In fact, regulations such as higher capital requirements in tandem with low interest rates have helped keep the bank's risky—if not riskier than before.
"We believe that the main reason for our findings is that regulatory measures that have increased safety have been offset by a dramatic decline in the franchise value of major financial institutions, caused at least in part by these new regulations," the authors wrote.
If a bank has more capital on hand, then it is less risky. So the bank's value should be less volatile, while the expected return on bank debt, yields from preferred stock and common stock should also be lower.
But Sarin and Summers found that both volatility and expected returns had increased post-crisis, based on an analysis involving the U.S.'s 6 largest banks and 50 largest around the world.

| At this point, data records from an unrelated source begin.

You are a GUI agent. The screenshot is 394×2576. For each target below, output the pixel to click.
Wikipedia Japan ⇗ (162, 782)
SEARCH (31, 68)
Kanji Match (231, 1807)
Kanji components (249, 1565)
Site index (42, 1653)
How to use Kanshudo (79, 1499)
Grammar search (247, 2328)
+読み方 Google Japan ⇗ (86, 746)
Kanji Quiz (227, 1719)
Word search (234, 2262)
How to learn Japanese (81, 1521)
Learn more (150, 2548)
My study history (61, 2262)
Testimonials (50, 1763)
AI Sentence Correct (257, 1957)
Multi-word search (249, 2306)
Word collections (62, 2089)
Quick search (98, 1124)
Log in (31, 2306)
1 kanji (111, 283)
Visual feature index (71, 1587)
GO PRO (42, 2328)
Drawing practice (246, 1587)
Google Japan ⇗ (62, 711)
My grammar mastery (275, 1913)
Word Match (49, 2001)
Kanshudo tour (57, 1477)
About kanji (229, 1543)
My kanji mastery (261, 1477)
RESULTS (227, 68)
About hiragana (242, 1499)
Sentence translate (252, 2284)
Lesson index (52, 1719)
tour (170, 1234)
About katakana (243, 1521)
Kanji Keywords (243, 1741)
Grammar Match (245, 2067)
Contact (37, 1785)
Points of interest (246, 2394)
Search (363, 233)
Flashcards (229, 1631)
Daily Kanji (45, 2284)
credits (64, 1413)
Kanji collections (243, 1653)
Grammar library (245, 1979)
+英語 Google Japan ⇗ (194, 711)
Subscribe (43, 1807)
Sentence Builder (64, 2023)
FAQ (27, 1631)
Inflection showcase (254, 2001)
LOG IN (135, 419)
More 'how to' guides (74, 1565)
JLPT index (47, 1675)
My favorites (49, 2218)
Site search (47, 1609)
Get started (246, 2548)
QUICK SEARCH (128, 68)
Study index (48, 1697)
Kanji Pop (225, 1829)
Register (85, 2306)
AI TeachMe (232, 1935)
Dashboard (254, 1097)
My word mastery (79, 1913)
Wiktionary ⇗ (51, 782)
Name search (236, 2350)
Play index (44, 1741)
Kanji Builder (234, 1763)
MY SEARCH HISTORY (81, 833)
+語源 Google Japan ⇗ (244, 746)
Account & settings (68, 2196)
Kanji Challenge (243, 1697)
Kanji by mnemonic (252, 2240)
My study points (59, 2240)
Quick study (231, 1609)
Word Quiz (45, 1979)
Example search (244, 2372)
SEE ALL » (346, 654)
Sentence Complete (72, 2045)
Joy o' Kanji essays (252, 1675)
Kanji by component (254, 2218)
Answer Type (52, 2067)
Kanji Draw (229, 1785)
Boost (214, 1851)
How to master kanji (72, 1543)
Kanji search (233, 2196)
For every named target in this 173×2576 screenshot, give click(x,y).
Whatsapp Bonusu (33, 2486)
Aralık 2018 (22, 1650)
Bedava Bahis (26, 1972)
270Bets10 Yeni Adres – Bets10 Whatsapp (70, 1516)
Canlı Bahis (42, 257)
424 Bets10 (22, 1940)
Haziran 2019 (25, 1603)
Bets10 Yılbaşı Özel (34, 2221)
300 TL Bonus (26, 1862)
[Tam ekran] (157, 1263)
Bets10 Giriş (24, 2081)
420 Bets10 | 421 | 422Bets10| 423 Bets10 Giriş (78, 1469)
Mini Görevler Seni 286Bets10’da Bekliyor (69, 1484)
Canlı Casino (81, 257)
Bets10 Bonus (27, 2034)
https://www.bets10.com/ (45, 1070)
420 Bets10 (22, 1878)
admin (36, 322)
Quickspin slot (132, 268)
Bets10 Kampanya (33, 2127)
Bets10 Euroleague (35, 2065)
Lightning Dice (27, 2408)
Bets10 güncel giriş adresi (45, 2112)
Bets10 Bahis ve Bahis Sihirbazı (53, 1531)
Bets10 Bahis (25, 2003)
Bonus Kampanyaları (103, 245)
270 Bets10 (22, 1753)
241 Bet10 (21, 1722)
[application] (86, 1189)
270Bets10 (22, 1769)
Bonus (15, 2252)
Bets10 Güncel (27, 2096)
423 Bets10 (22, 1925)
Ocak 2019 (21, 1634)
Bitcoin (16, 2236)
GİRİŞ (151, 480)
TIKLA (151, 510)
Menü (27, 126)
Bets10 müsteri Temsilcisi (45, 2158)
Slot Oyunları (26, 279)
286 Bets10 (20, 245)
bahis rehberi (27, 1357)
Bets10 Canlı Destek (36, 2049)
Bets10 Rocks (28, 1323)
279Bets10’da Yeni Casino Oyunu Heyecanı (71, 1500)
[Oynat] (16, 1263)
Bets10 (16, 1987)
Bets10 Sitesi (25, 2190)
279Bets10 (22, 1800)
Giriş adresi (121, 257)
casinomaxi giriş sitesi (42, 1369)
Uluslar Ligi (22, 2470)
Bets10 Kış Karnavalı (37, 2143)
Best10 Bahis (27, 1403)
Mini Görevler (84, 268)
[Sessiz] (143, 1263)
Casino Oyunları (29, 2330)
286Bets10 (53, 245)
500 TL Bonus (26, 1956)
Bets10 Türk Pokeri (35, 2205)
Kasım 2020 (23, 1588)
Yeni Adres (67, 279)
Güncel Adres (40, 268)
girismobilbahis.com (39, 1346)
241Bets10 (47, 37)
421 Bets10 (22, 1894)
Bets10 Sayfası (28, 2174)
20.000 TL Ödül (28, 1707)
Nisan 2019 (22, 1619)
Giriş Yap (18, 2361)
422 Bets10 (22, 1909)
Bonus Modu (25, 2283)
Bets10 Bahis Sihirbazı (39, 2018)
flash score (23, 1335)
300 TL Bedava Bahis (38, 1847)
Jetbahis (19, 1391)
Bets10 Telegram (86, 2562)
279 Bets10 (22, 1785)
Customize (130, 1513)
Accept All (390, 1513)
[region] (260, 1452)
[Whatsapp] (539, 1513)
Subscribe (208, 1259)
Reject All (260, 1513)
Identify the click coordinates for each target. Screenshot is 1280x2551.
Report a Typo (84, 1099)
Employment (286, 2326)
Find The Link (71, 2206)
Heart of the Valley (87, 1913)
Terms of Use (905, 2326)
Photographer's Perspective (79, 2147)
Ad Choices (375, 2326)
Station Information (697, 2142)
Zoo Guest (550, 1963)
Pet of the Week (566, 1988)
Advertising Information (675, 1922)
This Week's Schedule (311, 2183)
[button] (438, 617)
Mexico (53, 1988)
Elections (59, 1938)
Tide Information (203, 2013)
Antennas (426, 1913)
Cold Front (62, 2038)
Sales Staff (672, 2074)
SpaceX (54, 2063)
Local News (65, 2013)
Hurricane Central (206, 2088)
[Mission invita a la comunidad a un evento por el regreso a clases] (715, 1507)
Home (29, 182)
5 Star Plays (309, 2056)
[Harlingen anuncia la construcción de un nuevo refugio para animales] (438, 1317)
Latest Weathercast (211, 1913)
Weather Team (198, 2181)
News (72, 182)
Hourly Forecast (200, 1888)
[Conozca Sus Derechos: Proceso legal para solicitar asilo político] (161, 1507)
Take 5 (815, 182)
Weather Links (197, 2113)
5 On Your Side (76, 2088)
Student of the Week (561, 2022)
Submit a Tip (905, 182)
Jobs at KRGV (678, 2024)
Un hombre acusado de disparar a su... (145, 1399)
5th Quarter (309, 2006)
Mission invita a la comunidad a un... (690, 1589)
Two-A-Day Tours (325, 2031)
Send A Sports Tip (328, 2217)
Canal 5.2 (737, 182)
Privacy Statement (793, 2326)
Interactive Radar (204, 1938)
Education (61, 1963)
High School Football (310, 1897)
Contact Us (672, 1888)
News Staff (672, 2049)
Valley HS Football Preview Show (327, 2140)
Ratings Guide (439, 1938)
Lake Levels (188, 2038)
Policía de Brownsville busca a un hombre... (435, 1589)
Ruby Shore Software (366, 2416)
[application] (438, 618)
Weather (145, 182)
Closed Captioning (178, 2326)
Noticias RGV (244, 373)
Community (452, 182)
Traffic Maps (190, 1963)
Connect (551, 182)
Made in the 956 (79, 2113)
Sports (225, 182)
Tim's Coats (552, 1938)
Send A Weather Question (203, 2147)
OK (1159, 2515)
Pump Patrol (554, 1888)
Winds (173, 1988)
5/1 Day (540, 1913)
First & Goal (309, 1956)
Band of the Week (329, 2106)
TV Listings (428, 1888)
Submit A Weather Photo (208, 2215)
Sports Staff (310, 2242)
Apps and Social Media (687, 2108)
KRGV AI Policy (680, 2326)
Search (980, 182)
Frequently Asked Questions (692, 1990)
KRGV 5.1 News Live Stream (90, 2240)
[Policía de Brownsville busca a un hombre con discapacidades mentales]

According to the paper, the safer a bank is, the less likely its value or stock price will hit zero. But banks have experienced sharply lower market valuations, and a lower ratio of equity to total assets, which measures the percent of the company's assets would go to investors in the event of a bankruptcy.
And that is risky for banks, because a lower equity to asset ratio also means that failure would require a lower threshold of asset losses.
Summers is most well known for being the Treasury secretary under the Clinton administration who advocated for financial deregulation in the 90s. But the authors note: "Our results do not call into question the desirability of the increases in capital that have been mandated by post-crisis regulations. But they do counsel against complacency and highlight future policy challenges."